Stored items:
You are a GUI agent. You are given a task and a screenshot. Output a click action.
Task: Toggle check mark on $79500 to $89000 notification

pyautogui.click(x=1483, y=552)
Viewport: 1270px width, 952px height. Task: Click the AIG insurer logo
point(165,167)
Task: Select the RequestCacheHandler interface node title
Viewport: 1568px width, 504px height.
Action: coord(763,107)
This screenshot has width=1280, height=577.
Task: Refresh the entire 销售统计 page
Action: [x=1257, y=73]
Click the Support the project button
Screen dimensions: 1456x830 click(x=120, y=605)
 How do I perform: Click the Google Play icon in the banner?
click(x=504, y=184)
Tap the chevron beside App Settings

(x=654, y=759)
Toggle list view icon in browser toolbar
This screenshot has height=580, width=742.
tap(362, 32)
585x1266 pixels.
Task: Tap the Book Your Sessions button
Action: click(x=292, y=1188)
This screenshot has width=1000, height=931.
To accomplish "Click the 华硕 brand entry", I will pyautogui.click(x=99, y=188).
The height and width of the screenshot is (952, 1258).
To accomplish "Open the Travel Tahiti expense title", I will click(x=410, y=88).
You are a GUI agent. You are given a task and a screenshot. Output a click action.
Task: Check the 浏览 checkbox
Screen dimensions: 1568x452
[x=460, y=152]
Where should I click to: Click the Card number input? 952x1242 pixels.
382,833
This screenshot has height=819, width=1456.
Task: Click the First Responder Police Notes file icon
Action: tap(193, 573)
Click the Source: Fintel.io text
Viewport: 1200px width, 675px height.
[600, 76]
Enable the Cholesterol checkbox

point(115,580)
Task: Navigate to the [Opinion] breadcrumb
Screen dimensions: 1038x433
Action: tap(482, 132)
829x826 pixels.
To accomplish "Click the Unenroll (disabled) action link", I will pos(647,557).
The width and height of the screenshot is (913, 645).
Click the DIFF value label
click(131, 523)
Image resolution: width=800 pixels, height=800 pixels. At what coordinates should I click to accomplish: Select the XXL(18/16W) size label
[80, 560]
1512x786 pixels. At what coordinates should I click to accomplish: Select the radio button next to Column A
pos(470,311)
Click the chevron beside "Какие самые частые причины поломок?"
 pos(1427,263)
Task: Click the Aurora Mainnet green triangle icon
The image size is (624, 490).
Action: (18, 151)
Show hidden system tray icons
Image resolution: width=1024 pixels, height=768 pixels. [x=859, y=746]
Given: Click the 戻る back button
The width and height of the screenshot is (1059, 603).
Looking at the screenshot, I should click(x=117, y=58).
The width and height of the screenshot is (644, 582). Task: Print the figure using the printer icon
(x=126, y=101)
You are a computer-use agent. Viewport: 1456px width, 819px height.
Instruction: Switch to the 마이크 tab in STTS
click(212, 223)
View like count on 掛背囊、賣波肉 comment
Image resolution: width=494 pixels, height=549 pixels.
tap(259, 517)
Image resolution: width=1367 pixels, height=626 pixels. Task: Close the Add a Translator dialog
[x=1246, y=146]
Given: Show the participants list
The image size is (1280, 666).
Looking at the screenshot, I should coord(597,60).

## Work to complete
Wherever the string "will" occurs in the entries, copy that whole line.

## Exercise output
To accomplish "Click the 华硕 brand entry", I will pyautogui.click(x=99, y=188).
To accomplish "Open the Travel Tahiti expense title", I will click(x=410, y=88).
To accomplish "Click the Unenroll (disabled) action link", I will pos(647,557).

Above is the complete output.